### Set task
Quote the listing below verbatim, leaving out the pictures.

### Recorded data

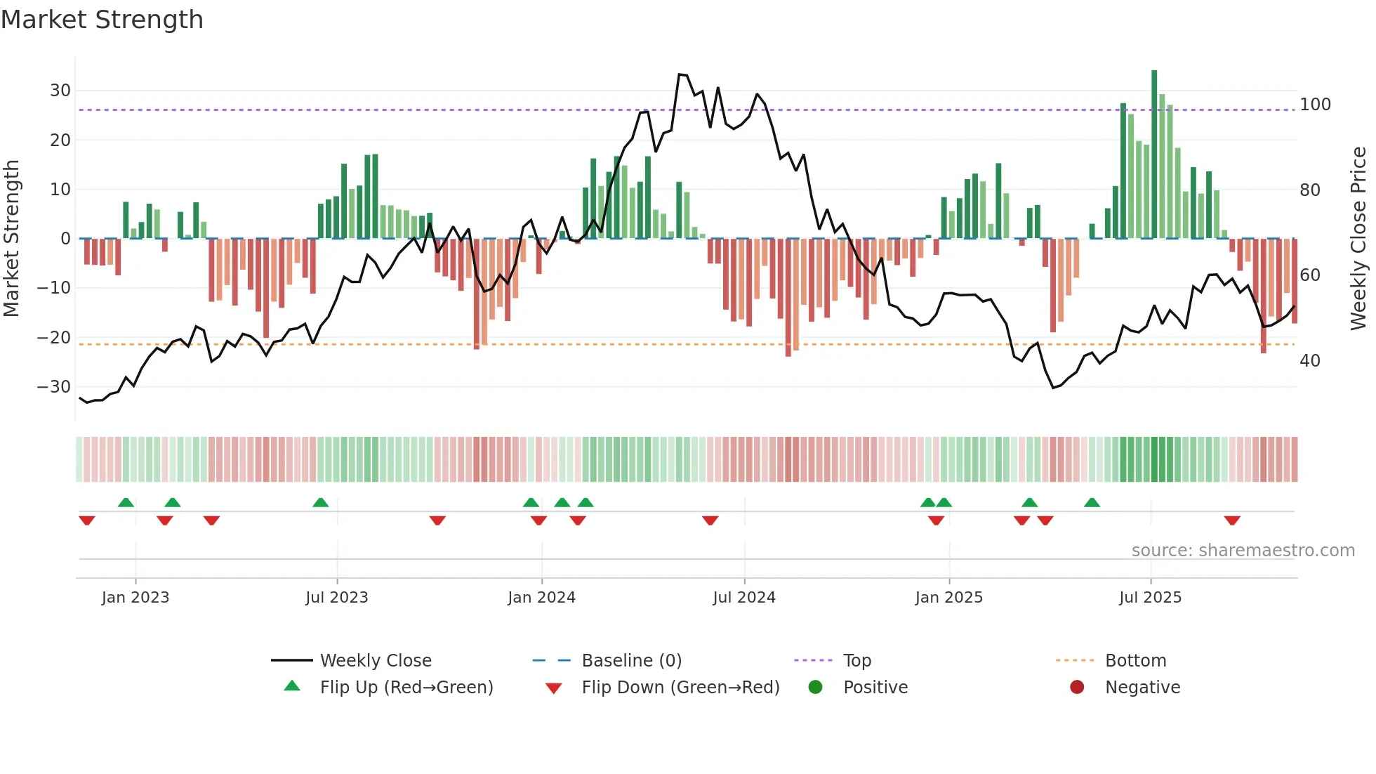Click the Positive green circle legend icon
This screenshot has width=1376, height=774.
[x=815, y=687]
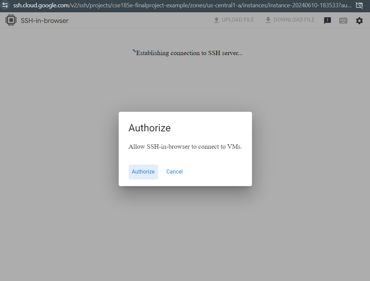370x281 pixels.
Task: Click the loading spinner beside connection status
Action: [x=134, y=51]
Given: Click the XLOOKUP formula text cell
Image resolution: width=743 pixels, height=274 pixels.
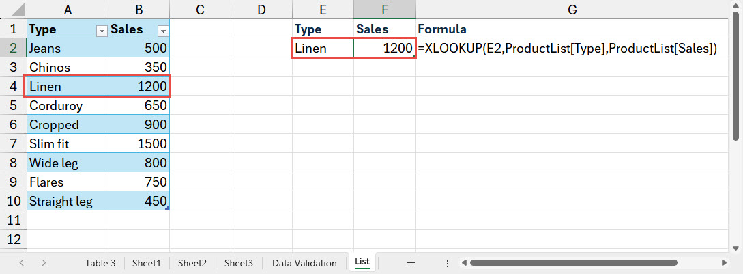Looking at the screenshot, I should coord(568,49).
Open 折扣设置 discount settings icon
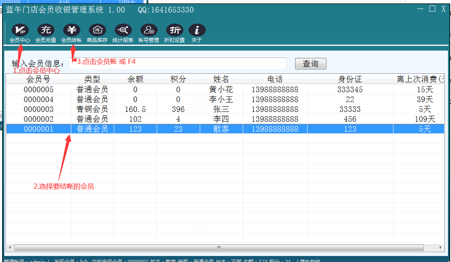Image resolution: width=451 pixels, height=262 pixels. click(174, 30)
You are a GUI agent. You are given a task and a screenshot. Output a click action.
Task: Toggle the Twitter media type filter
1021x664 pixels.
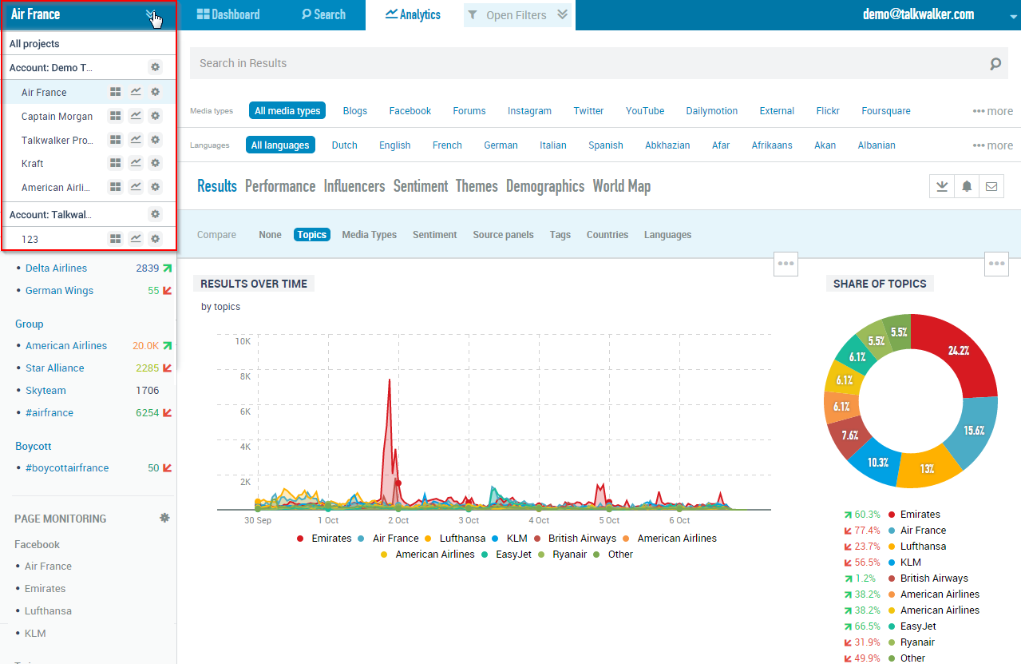[588, 111]
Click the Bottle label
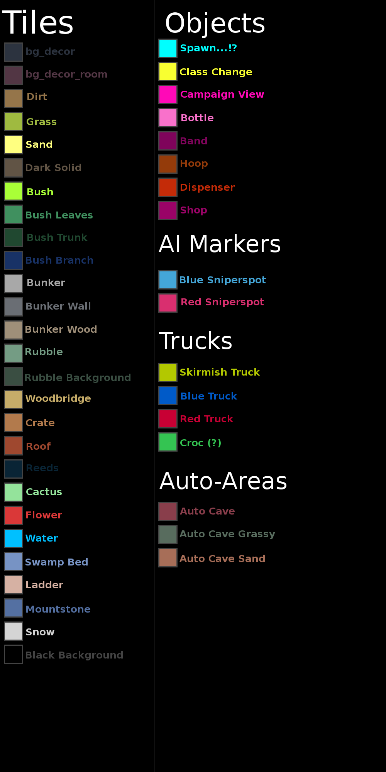Viewport: 386px width, 772px height. coord(197,118)
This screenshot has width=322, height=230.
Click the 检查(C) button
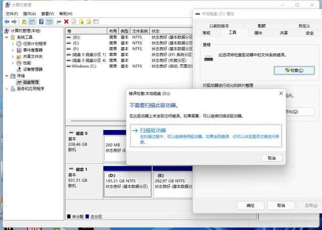click(x=294, y=70)
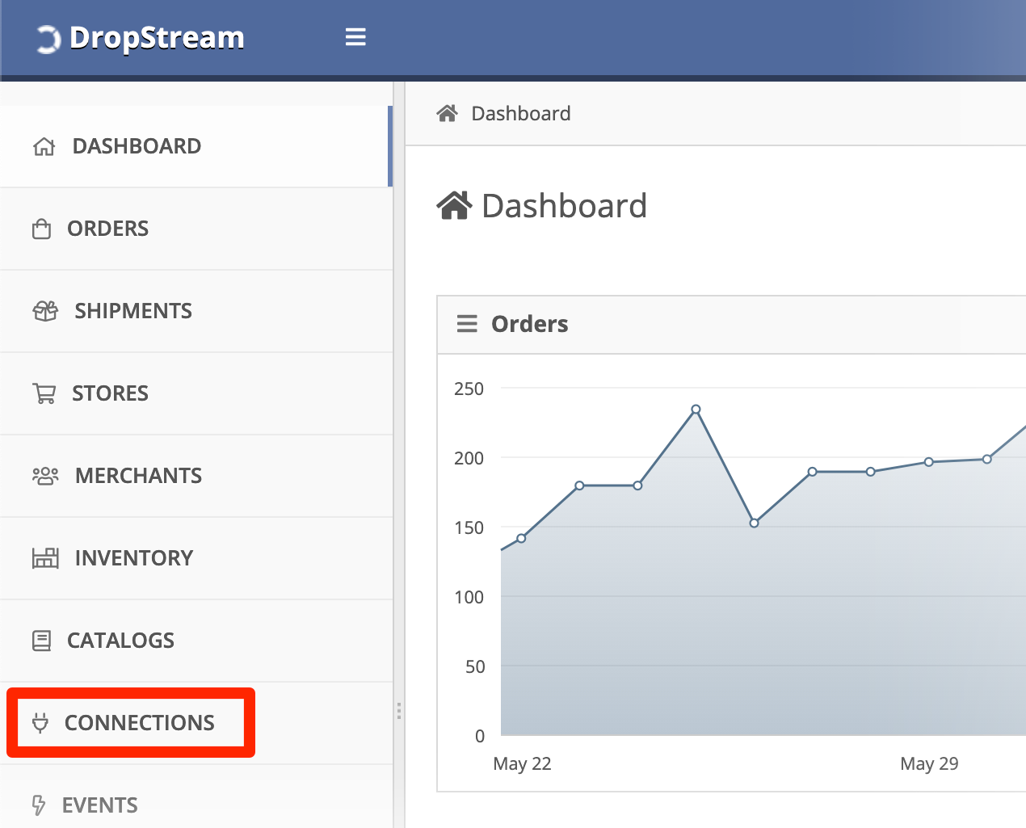1026x828 pixels.
Task: Click the lightning bolt Events icon
Action: click(x=38, y=805)
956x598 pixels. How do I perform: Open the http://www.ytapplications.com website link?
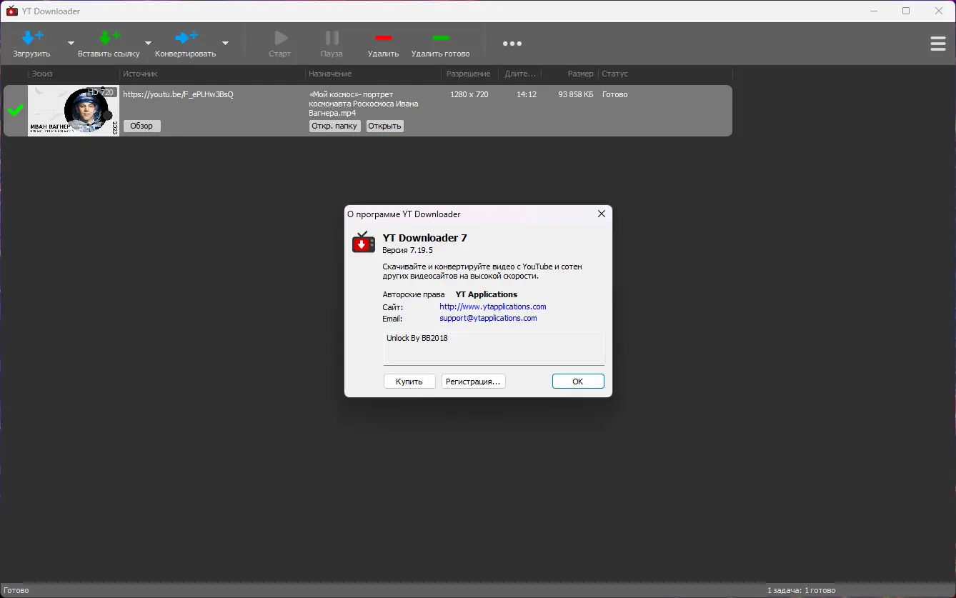[492, 307]
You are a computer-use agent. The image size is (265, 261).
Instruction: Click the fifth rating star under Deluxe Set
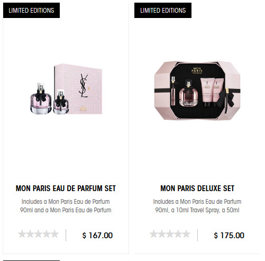click(x=186, y=234)
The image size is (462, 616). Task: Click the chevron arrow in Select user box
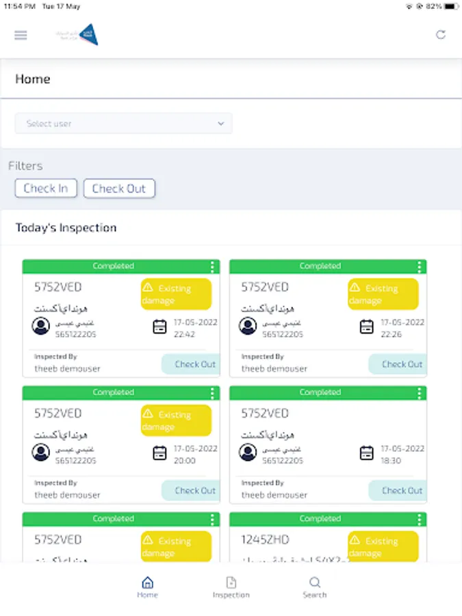(x=221, y=124)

### Completed task
Click the Positive green circle legend icon
This screenshot has width=1376, height=774.
[x=815, y=687]
370x281 pixels.
Task: Click the loading spinner beside connection status
Action: [x=134, y=51]
Given: Click the XLOOKUP formula text cell
Image resolution: width=743 pixels, height=274 pixels.
Looking at the screenshot, I should coord(568,49).
Open 折扣设置 discount settings icon
Image resolution: width=451 pixels, height=262 pixels. click(174, 30)
You are a GUI agent. You are given a task and a screenshot. Output a click action.
Task: Toggle the Twitter media type filter
1021x664 pixels.
[588, 111]
Click the Bottle label
Viewport: 386px width, 772px height. coord(197,118)
This screenshot has width=322, height=230.
Click the 检查(C) button
click(x=294, y=70)
1026x828 pixels.
Task: Click the lightning bolt Events icon
Action: click(x=38, y=805)
956x598 pixels. How do I perform: Open the http://www.ytapplications.com website link?
[492, 307]
You are a computer-use agent. The image size is (265, 261).
Instruction: Click the fifth rating star under Deluxe Set
click(x=186, y=234)
The image size is (462, 616). Task: Click the chevron arrow in Select user box
(x=221, y=124)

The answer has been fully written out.